[[ Task input, beginning ]]

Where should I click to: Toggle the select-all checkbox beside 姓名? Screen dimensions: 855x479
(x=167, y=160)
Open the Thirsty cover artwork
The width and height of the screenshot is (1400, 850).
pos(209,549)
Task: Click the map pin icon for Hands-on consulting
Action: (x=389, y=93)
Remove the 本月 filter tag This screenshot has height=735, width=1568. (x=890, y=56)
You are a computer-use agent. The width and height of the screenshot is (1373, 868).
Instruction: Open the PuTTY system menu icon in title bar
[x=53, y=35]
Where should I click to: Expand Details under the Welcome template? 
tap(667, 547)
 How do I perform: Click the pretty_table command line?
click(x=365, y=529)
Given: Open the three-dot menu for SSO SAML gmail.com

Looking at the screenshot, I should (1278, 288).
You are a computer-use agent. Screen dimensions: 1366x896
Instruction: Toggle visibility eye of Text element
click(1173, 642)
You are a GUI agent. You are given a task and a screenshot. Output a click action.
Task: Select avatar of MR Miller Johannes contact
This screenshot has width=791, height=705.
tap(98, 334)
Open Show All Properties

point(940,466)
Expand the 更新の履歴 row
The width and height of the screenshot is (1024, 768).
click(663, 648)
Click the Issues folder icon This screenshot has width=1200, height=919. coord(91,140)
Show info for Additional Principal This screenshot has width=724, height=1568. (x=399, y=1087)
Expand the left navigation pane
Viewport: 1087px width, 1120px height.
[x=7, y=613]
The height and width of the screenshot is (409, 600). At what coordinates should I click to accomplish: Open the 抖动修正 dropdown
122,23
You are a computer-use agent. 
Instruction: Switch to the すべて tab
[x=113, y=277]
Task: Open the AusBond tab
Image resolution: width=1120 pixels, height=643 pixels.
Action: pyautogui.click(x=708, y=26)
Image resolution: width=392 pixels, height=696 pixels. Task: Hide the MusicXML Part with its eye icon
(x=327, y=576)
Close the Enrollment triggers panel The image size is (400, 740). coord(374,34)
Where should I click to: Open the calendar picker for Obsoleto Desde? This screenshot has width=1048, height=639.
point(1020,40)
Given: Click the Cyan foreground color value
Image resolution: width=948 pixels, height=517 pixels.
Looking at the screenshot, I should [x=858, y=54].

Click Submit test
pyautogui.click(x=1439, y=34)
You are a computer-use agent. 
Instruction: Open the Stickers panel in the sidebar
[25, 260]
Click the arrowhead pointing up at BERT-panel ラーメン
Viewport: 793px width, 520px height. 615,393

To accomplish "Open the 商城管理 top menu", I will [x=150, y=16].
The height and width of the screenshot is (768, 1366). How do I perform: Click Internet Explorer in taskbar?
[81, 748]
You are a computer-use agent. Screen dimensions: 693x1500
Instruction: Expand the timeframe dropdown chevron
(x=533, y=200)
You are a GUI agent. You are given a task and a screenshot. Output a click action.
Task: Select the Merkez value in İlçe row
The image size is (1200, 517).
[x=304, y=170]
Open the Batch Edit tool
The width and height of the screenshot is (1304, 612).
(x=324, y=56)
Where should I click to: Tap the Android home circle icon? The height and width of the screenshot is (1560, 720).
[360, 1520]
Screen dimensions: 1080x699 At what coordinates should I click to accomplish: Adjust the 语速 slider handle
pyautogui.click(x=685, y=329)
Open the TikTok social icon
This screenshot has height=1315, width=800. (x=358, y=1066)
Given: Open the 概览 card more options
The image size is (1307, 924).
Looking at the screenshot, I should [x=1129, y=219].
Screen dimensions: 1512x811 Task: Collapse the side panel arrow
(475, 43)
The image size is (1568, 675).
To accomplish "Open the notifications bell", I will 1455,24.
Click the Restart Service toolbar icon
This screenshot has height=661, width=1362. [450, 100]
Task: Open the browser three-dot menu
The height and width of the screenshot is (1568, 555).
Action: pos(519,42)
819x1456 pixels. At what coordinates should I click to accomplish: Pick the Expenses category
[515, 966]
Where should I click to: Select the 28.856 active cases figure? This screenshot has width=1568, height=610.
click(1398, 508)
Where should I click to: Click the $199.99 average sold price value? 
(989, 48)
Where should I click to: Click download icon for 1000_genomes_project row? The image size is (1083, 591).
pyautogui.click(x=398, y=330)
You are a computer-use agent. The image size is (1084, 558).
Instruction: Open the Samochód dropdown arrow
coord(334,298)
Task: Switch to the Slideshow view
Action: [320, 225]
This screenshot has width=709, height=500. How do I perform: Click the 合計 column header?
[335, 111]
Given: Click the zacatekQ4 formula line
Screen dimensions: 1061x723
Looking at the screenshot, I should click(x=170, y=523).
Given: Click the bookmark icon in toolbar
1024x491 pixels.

[[ Task input, end ]]

Please return only the lines above, starting at the line that has "Given: Open the three-dot" and ending at the line that has "Given: Click the Cyan foreground color value", keeping both and leaving each one unchanged.

Expected output -
Given: Open the three-dot menu for SSO SAML gmail.com

Looking at the screenshot, I should (1278, 288).
You are a computer-use agent. Screen dimensions: 1366x896
Instruction: Toggle visibility eye of Text element
click(1173, 642)
You are a GUI agent. You are given a task and a screenshot. Output a click action.
Task: Select avatar of MR Miller Johannes contact
This screenshot has width=791, height=705.
tap(98, 334)
Open Show All Properties

point(940,466)
Expand the 更新の履歴 row
The width and height of the screenshot is (1024, 768).
click(663, 648)
Click the Issues folder icon This screenshot has width=1200, height=919. coord(91,140)
Show info for Additional Principal This screenshot has width=724, height=1568. (x=399, y=1087)
Expand the left navigation pane
Viewport: 1087px width, 1120px height.
[x=7, y=613]
The height and width of the screenshot is (409, 600). At what coordinates should I click to accomplish: Open the 抖动修正 dropdown
122,23
You are a computer-use agent. 
Instruction: Switch to the すべて tab
[x=113, y=277]
Task: Open the AusBond tab
Image resolution: width=1120 pixels, height=643 pixels.
Action: pyautogui.click(x=708, y=26)
Image resolution: width=392 pixels, height=696 pixels. Task: Hide the MusicXML Part with its eye icon
(x=327, y=576)
Close the Enrollment triggers panel The image size is (400, 740). coord(374,34)
Where should I click to: Open the calendar picker for Obsoleto Desde? This screenshot has width=1048, height=639.
point(1020,40)
Given: Click the Cyan foreground color value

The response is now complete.